L'Artiste et son modèle avec Jean Rochefort : la critique du film
Le 12/03/2013 à 10:01Par Marine Le Gohebel
Notre avis
Si les réflexions sur l'art et sur le processus créatif ne sont pas d'une grande innovation et ne surprendront pas les spectateurs, le film n'en est pas moins un hommage à la création, à la nostalgie et est emprunt d'une belle mélancolie. Il doit être vu comme une pause, un répit, une invitation à regarder les choses différemment, à la lenteur et à l'oisiveté stimulante. Si l'alchimie ne s'opère pas avec la jeune actrice espagnole Aida Folch pour qui nous ressentons peu d'empathie, Jean Rochefort est parfait en vieil homme hirsute et replié sur lui-même. Et puisqu'il n'est pas certain que nous le revoyons sur nos écrans, offrons-nous une pause poétique dans un monde qui en est souvent dénué. Découvrez ci-dessous notre critique de L'Artiste et son modèle.
L’œuvre de Fernando Trueba est protéiforme. Le réalisateur ne cesse d'emprunter des chemins différents et parvient à nous surprendre à chaque œuvre. De ses débuts au sein du mouvement espagnol la Movida, en passant par Belle époque (1994) ou Le miracle de Candal (2005), le réalisateur s'amuse à changer de registre, d'univers et de ton. Il est toutefois possible de discerner parmi ses œuvres diverses un fil rouge qui les relie et les traverse : une réflexion sur l'art et sur la création. L'art est souvent montré comme un refuge lorsque le monde extérieur devient trop violent et est en proie aux pires tourments. C'était le cas du vieux peintre désabusé dans l'Espagne franquiste de Belle époque, de ses deux amants musiciens dans le très beau Chico y Rita, ou encore des protagonistes du Miracle de Candal. Il s'agit d'être en mesure de discerner la beauté alors que le monde est plongé dans l'horreur. L'Artiste et son modèle – sa dernière réalisation – n'échappe pas à cette règle et trouve ainsi sa place dans la filmographie du réalisateur espagnol.

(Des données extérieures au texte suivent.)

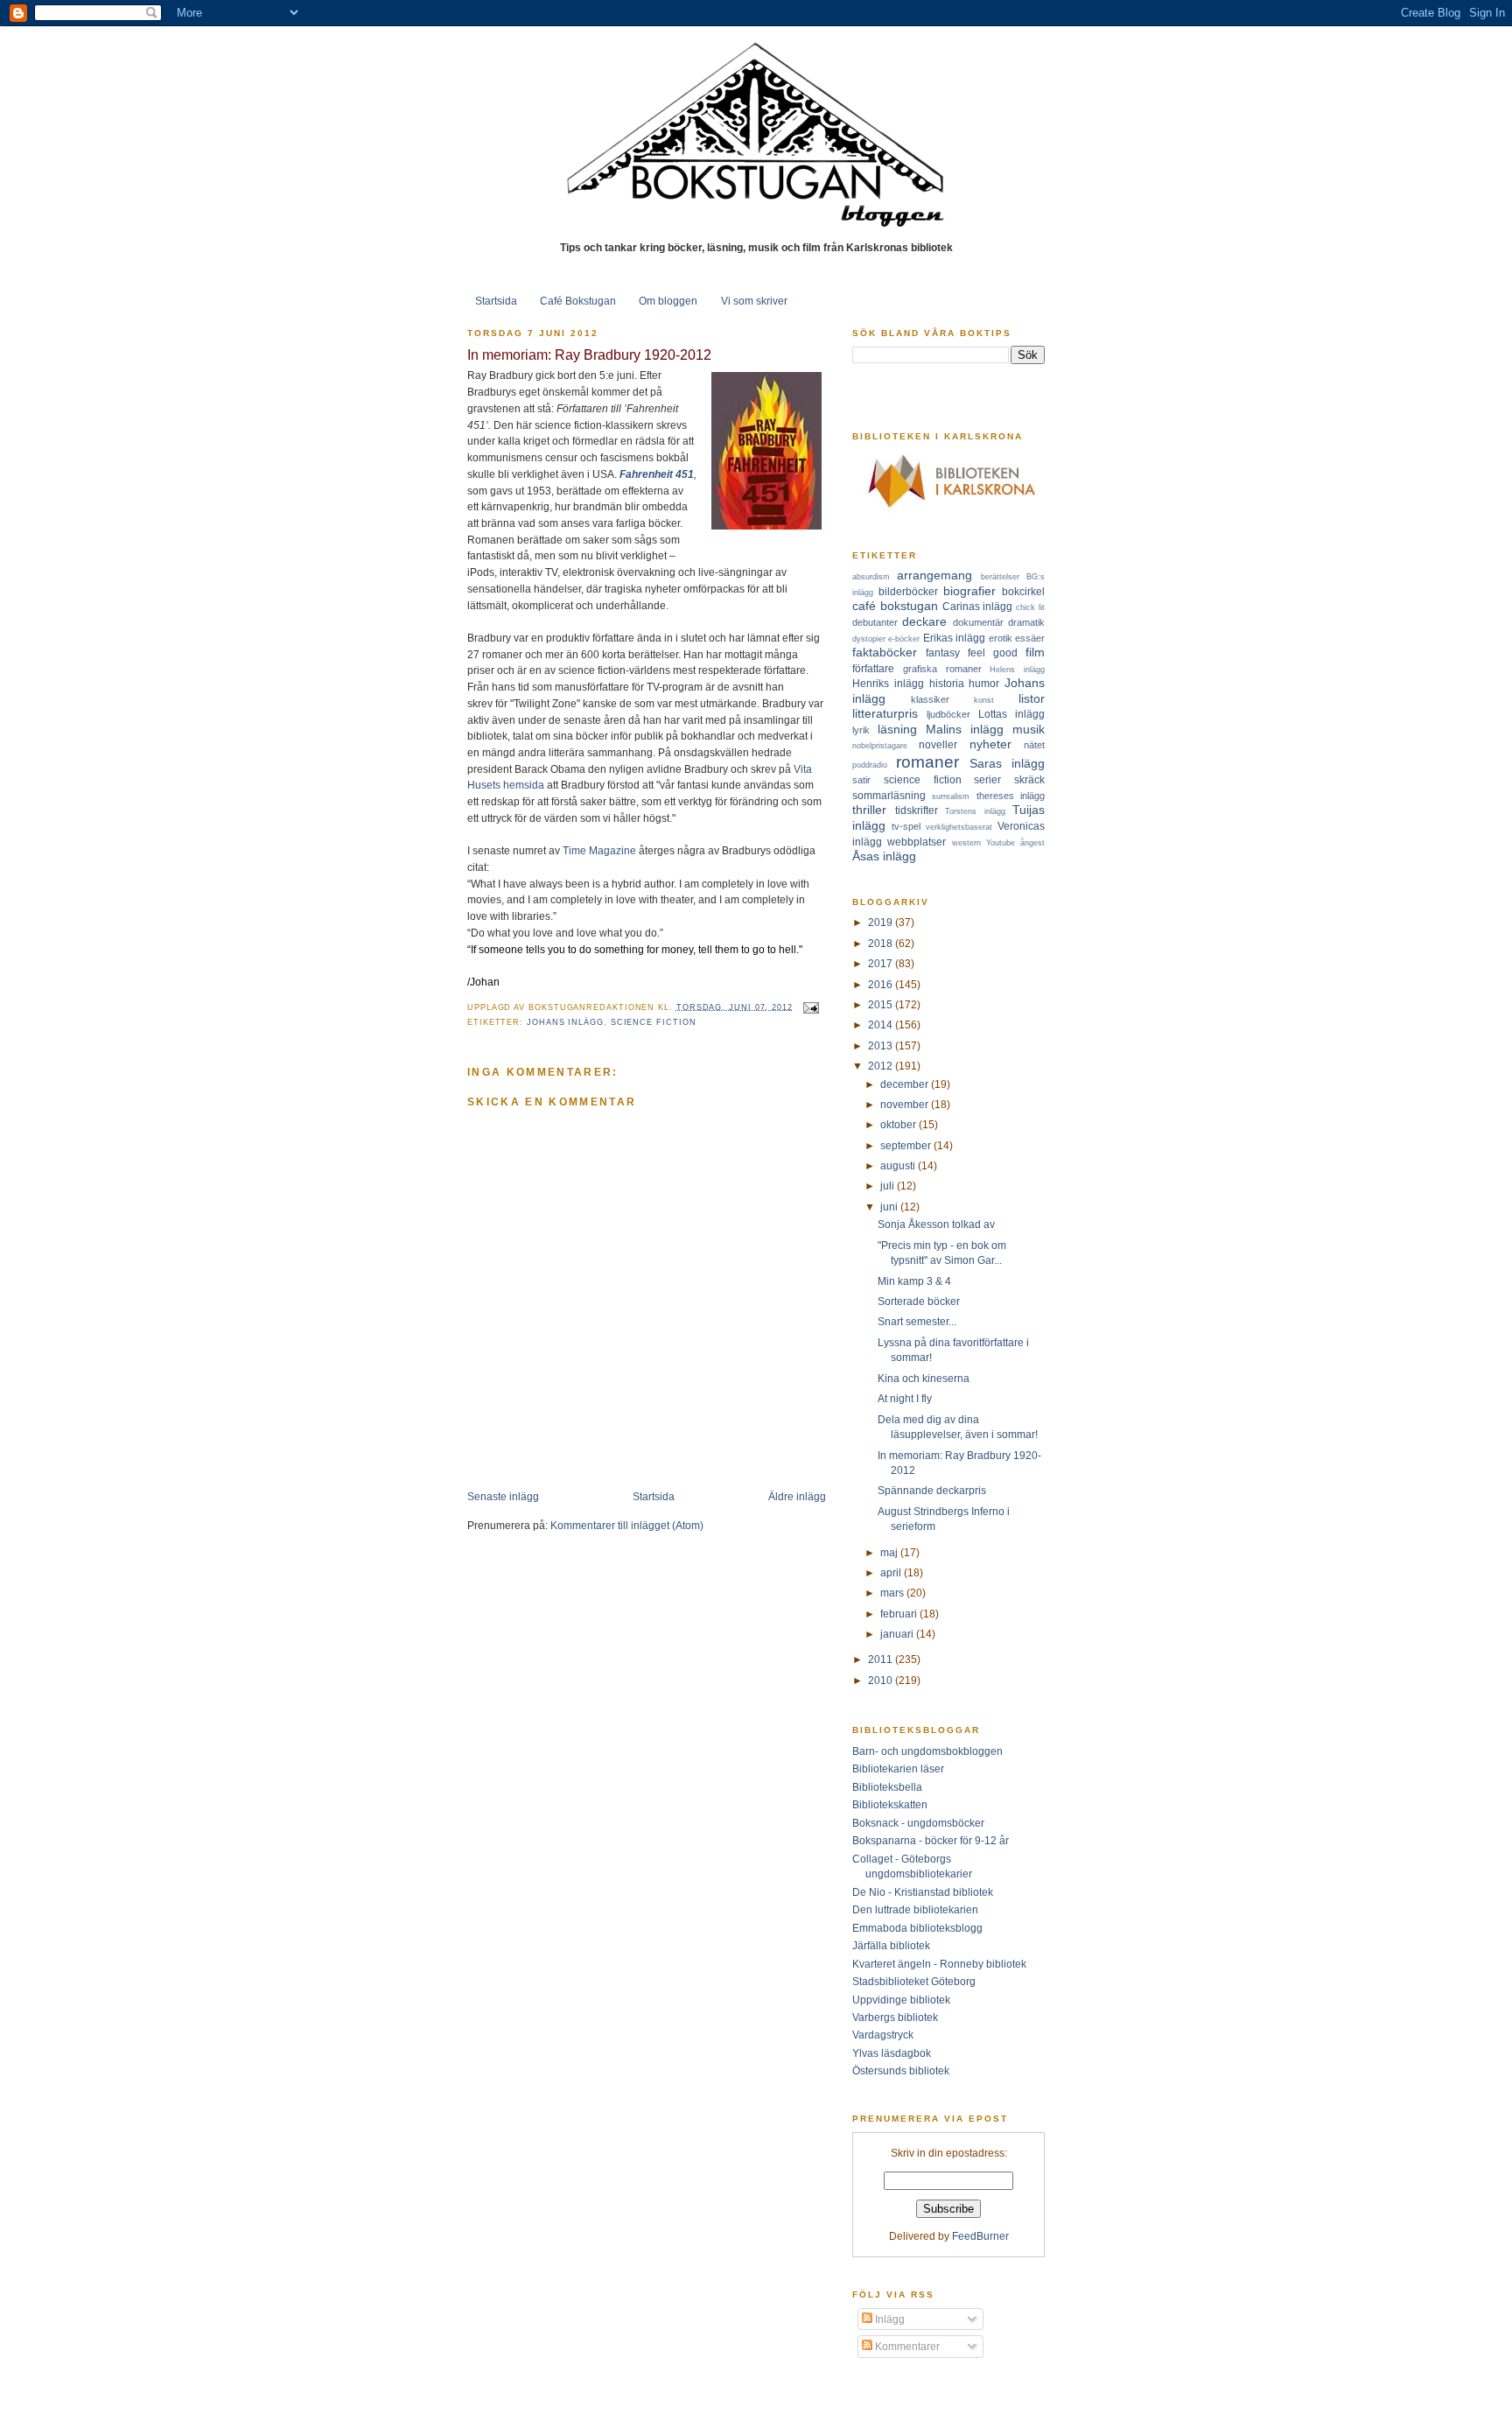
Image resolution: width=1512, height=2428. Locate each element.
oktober (899, 1124)
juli (888, 1185)
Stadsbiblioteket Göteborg (914, 1981)
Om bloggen (668, 300)
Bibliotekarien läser (898, 1768)
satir (861, 780)
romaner (927, 762)
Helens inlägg (1017, 669)
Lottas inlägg (1011, 713)
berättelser (1000, 576)
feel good (993, 652)
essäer (1030, 638)
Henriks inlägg (888, 683)
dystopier (869, 639)
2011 (881, 1659)
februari (900, 1613)
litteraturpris (885, 713)
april (892, 1572)
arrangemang (934, 575)
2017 (881, 963)
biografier (969, 591)
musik (1028, 729)
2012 (881, 1065)
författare (873, 668)
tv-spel (906, 826)
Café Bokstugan (578, 300)
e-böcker (904, 639)
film (1035, 652)
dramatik (1026, 622)
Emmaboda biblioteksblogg (917, 1927)
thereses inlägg (1010, 795)
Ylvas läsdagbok (891, 2053)
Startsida (496, 300)
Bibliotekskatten (890, 1804)
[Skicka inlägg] (809, 1006)
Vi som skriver (754, 300)
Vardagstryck (883, 2034)
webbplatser (916, 841)
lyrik (861, 730)
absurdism (871, 576)
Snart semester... (917, 1321)
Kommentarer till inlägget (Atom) (627, 1525)
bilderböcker (908, 591)
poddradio (869, 765)
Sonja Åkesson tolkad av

Dans un village français du sud de la France en 1943, Jean Rochefort campe un vieux sculpteur désabusé qui est las d'observer les désordres crées par ses congénères et qui attend résigné que la mort vienne le cueillir. La sculpture, il y songe encore, mais voilà plusieurs années qu'il n'est pas parvenu à créer quelque chose dont il soit fier. Son épouse (facétieuse et mutine Claudia Cardinal) semble y croire plus que lui. Elle a été son modèle pendant de longues années. Elle connaît les corps susceptibles de plaire à son vieil époux. Justement, elle croise une jeune femme espagnole qui s'est évadée des camps de réfugiés et se dit "banco !". Ni une ni deux, elle la ramène chez elle, la présente à son mari et lui susurre implicitement "au travail". De la présentation des personnages jusqu'à la remise au travail de Marc Cros, les séquences passent très rapidement. Loin de desservir le film, on comprend facilement que ce n'est pas ce qui intéresse le réalisateur.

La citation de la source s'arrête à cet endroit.